The term “power semiconductor device” as used in this specification intends to describe a semiconductor device on a single chip with high voltage blocking and/or high current-carrying capabilities. In other words, such power semiconductor device is intended for high current, typically in the Ampere range, e.g., up to several ten or hundred Ampere, and/or high voltages, typically above 15 V, more typically 100 V and above, e.g., up to at least 400 V or even more, e.g., up to at least 3 kV, or even up to 10 kV or more, depending on the respective application.

For example, the term “power semiconductor device” as used in this specification is not directed to logic semiconductor devices that are used for, e.g., storing data, computing data and/or other types of semiconductor based data processing.

The present specification in particular relates to a power semiconductor device embodied as a diode, a MOSFET or IGBT, i.e., a unipolar or bipolar power semiconductor transistor or diode or a derivate thereof.

For example, the power semiconductor device described below may be a single semiconductor chip, e.g., exhibiting a stripe cell configuration (or a cellular/needle cell configuration) and can be configured to be employed as a power component in a low-, medium- and/or high voltage application.
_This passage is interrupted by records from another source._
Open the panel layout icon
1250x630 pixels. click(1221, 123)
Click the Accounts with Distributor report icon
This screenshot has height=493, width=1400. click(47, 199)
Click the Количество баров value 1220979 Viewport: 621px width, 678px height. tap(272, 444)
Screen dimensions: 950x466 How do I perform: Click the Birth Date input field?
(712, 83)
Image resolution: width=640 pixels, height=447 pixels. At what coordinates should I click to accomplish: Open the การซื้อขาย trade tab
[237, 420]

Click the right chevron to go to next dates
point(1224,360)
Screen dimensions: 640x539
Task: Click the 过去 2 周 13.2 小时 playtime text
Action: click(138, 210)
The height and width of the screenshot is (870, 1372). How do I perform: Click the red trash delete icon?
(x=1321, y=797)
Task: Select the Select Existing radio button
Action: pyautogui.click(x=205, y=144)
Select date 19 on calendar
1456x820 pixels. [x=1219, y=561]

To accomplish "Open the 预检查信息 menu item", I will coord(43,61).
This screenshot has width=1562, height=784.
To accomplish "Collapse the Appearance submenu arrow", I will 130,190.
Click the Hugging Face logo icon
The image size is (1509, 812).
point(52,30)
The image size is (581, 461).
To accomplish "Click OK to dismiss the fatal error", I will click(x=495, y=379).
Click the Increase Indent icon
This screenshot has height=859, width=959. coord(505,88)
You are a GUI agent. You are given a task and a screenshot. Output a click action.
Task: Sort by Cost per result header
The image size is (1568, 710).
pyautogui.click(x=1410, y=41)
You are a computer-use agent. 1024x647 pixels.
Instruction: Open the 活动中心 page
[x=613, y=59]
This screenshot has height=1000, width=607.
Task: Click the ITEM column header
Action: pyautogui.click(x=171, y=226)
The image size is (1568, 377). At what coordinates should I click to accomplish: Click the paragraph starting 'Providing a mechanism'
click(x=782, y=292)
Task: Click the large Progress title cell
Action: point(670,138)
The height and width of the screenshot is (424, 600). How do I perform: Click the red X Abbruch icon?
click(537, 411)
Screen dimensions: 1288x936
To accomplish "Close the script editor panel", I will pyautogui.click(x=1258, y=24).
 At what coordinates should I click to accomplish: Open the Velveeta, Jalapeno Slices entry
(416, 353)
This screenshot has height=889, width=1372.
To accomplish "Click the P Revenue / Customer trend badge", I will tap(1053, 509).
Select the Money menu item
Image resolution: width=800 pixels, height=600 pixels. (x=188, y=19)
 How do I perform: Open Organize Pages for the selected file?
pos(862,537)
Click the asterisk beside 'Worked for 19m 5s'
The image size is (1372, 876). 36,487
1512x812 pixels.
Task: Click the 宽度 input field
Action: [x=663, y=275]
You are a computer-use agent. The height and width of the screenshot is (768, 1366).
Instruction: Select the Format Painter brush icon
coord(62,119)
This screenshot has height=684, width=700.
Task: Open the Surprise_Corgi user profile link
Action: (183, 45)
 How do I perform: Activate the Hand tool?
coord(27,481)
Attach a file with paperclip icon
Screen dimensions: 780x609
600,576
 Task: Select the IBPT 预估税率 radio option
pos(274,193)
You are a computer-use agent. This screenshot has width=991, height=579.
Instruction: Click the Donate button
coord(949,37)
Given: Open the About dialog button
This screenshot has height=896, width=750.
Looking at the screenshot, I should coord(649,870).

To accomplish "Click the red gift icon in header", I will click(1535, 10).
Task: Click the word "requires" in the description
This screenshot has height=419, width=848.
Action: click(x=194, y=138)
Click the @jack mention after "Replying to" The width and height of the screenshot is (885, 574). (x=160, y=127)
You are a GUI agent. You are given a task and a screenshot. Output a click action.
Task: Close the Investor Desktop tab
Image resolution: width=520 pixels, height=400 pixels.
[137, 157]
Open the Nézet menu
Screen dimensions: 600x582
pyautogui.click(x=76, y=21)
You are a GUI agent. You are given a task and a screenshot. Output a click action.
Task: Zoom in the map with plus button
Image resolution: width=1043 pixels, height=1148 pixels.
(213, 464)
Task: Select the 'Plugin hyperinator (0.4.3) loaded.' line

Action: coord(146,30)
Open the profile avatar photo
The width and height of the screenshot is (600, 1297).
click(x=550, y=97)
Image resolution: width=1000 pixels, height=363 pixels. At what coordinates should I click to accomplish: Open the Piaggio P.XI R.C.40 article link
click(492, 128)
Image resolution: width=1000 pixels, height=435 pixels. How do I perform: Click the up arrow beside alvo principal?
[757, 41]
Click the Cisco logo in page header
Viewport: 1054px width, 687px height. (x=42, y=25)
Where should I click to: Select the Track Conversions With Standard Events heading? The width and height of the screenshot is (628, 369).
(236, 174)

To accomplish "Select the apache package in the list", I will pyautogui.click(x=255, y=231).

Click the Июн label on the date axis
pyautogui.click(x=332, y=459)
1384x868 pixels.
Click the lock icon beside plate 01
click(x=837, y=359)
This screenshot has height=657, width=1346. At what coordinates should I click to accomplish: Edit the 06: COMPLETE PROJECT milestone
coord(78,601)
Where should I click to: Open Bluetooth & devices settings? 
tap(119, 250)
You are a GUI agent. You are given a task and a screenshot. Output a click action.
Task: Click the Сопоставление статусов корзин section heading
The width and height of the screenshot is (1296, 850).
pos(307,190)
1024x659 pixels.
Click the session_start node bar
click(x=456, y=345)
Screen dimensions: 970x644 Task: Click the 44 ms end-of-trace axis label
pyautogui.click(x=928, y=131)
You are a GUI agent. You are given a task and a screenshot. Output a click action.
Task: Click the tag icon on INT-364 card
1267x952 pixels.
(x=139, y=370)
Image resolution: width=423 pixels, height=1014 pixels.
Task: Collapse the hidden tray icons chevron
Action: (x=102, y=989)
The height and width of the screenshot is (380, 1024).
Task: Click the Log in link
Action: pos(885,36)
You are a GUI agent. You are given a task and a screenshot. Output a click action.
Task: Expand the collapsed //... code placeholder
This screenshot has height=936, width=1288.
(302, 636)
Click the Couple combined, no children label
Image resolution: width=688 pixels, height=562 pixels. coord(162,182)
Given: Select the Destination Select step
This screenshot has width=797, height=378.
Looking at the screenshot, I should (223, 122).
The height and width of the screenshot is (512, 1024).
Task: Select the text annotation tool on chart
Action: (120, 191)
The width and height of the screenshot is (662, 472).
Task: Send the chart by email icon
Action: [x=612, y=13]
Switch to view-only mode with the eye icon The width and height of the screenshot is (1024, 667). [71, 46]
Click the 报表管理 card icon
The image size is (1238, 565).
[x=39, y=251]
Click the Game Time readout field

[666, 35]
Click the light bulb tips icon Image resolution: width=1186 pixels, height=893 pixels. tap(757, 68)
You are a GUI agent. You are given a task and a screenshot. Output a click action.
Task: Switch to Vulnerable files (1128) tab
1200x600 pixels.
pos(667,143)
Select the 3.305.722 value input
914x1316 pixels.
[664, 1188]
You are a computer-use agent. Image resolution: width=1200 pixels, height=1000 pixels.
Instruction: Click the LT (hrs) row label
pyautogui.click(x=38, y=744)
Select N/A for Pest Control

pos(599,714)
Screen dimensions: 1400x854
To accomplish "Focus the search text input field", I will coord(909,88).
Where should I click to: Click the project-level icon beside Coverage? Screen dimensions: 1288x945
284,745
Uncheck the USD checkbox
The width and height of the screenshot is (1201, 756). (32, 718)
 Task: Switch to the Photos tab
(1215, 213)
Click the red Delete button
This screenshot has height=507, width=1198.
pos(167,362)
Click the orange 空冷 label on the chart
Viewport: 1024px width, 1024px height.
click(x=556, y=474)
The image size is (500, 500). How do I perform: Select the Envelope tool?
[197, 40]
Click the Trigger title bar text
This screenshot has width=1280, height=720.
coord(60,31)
However, the herein proposed technical teaching may also be applied to a power semiconductor device having a cellular/needle cell configuration.

FIG. 1B illustrates a section of a horizontal projection of a power semiconductor device 1 in accordance with one or more embodiments. The power semiconductor device 1 exhibits, for example, an IGBT-configuration or a diode-configuration or an RC-IGBT-configuration. The power semiconductor device 1 comprises a semiconductor body 10 coupled to a frontside metallization 3 and a backside metallization 4. An active region 1-2 is configured to conduct a load current between a frontside 2-1 and a backside 2-2 of the semiconductor body 10. The semiconductor body 10 may comprise a drift zone 2 of a first conductivity type.

As illustrated, e.g. in FIG. 1A, the semiconductor body 10 may be sandwiched between the frontside metallization 3 and the backside metallization 4. Hence, the power semiconductor device 1 may exhibit a vertical configuration, according to which the load current follows a path substantially in parallel to the vertical direction Z. The active region 1-2 may be confined by a border where the active region 1-2 transitions into the edge termination region 1-3, which is in turn terminated by the chip edge 1-4. Within the edge termination region 1-3 the power semiconductor device 1 may comprise an edge termination structure. The edge termination structure may be arranged at least partly within the semiconductor body 10, e.g. adjacent to a first surface or the frontside 2-1 of the power semiconductor device 1. Next to the second surface 2-2, the semiconductor body 10 may comprise a highly doped semiconductor region 29, e.g. to provide an ohmic connection to the backside metallization 4. The semiconductor region 29 may comprise the first conductivity type or the second conductivity type or portions of each conductivity type.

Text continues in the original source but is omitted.